Texto fornecido:
--
Evocar ou Invocar
As duas palavras que intitulam a presente matéria não formam sinônimos
perfeitos, embora tenham a mesma raiz, vocare, que é igual a chamar. Ambas
sofreram algum desgaste de uso popular, distorcendo o intercâmbio com os
espíritos, embora sua nobre significação. O dicionário1 as definem como: a)
evocar: chamar de algum lugar, trazer à lembrança; b) invocar: chamar em seu
auxílio por meio de orações, de súplicas; implorar a proteção de; Nota-se pelas
definições a importância de ambos os verbos, que definem o relacionamento com
Deus e os espíritos, de forma geral.
Em síntese, para fácil entendimento, a invocação está no pensamento, a evocação
é um ato. Como exemplo, portanto, podemos dizer que a prece é uma invocação e o
ato em si dessa invocação é a própria evocação, que normalmente define o
destinatário da petição, a quem se dirige a invocação. A palavra correta, pois,
é evocação. Invocação é genérico. Evocação é com endereço determinado, mesmo que
também dirigido genericamente aos Espíritos Superiores, por exemplo.
--
O que se pede:
1. Segundo o texto sobre evocar e invocar, qual é a raiz comum às duas palavras?
2. Explique por que o texto sobre evocar e invocar afirma que a palavra correta é evocação.
3. Extraia do texto sobre evocar e invocar, sem qualquer alteração, o trecho que vai de "evocar: chamar de" até "Superiores, por exemplo.".

Bloco de dados:
--
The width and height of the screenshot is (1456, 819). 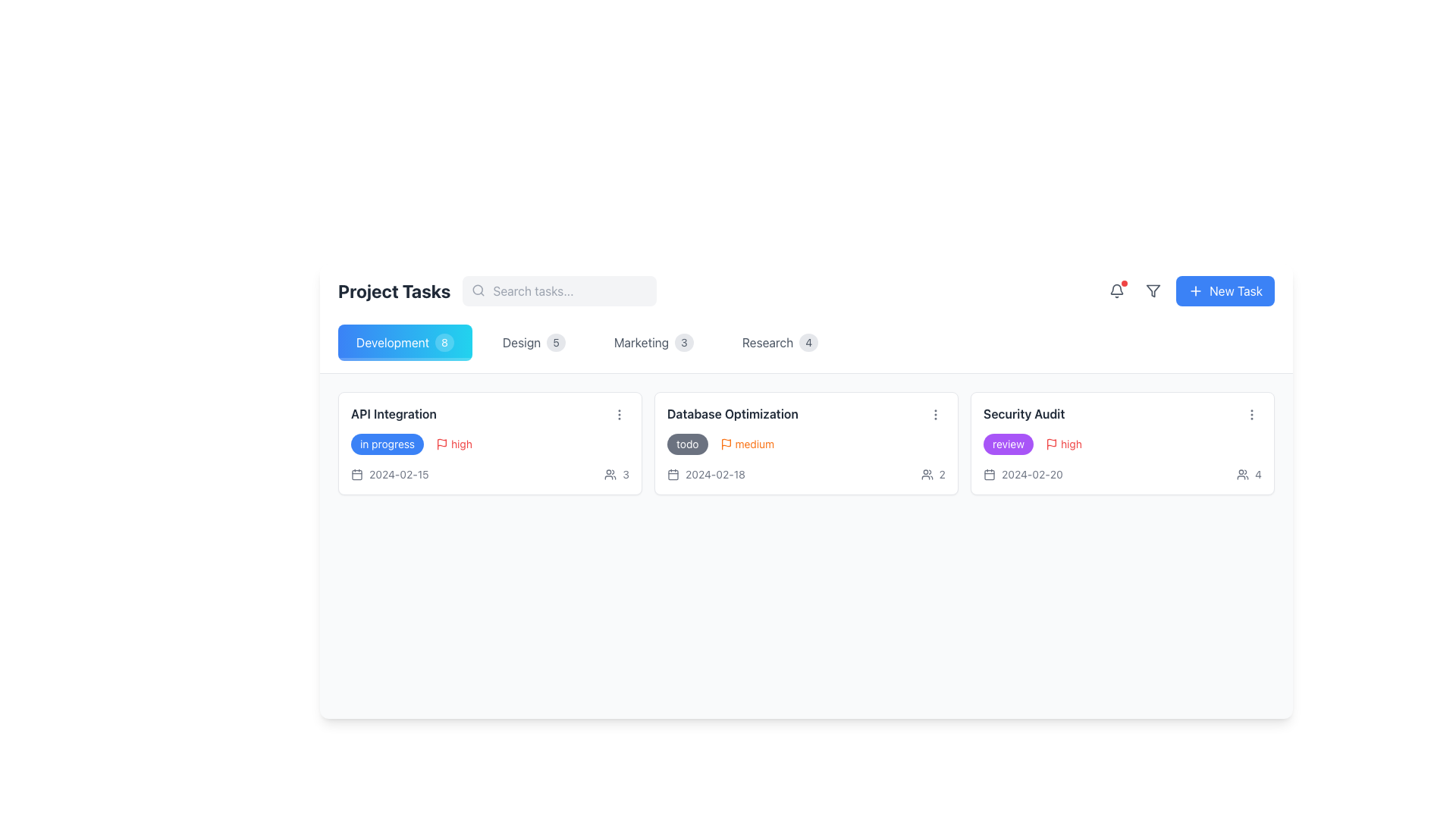 What do you see at coordinates (780, 342) in the screenshot?
I see `the 'Research' tab with the badge displaying '4' to filter tasks in the task management interface` at bounding box center [780, 342].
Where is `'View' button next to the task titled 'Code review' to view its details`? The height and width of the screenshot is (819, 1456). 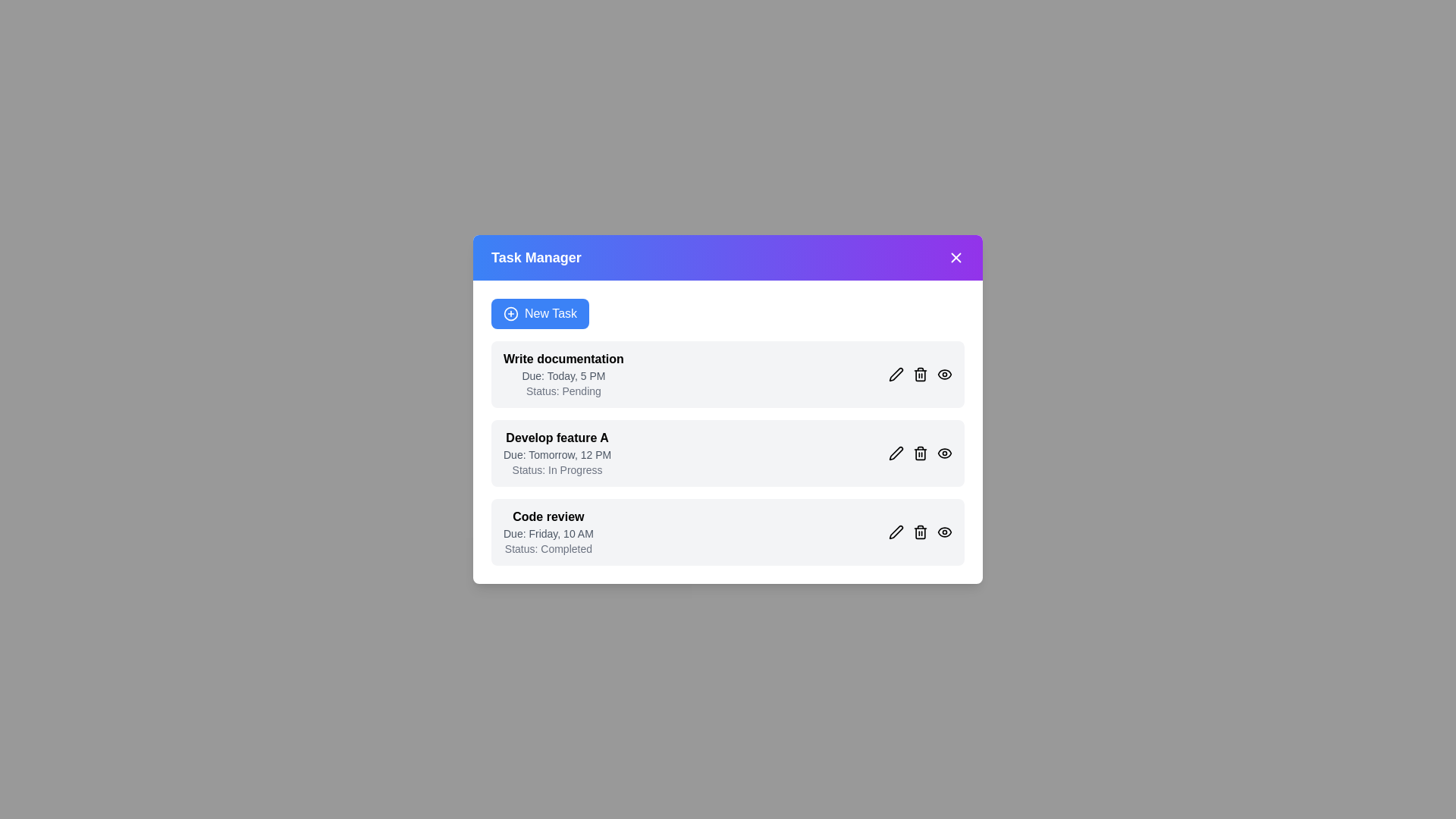 'View' button next to the task titled 'Code review' to view its details is located at coordinates (944, 532).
--
Respostas aos problemas:
1. A raiz vocare, que equivale a chamar.

2. A invocação é genérica, ao passo que a evocação tem endereço determinado. Ela define o destinatário da petição, a quem se dirige a invocação, ainda que possa ser dirigida genericamente aos Espíritos Superiores.

3.
evocar: chamar de algum lugar, trazer à lembrança; b) invocar: chamar em seu
auxílio por meio de orações, de súplicas; implorar a proteção de; Nota-se pelas
definições a importância de ambos os verbos, que definem o relacionamento com
Deus e os espíritos, de forma geral.
Em síntese, para fácil entendimento, a invocação está no pensamento, a evocação
é um ato. Como exemplo, portanto, podemos dizer que a prece é uma invocação e o
ato em si dessa invocação é a própria evocação, que normalmente define o
destinatário da petição, a quem se dirige a invocação. A palavra correta, pois,
é evocação. Invocação é genérico. Evocação é com endereço determinado, mesmo que
também dirigido genericamente aos Espíritos Superiores, por exemplo.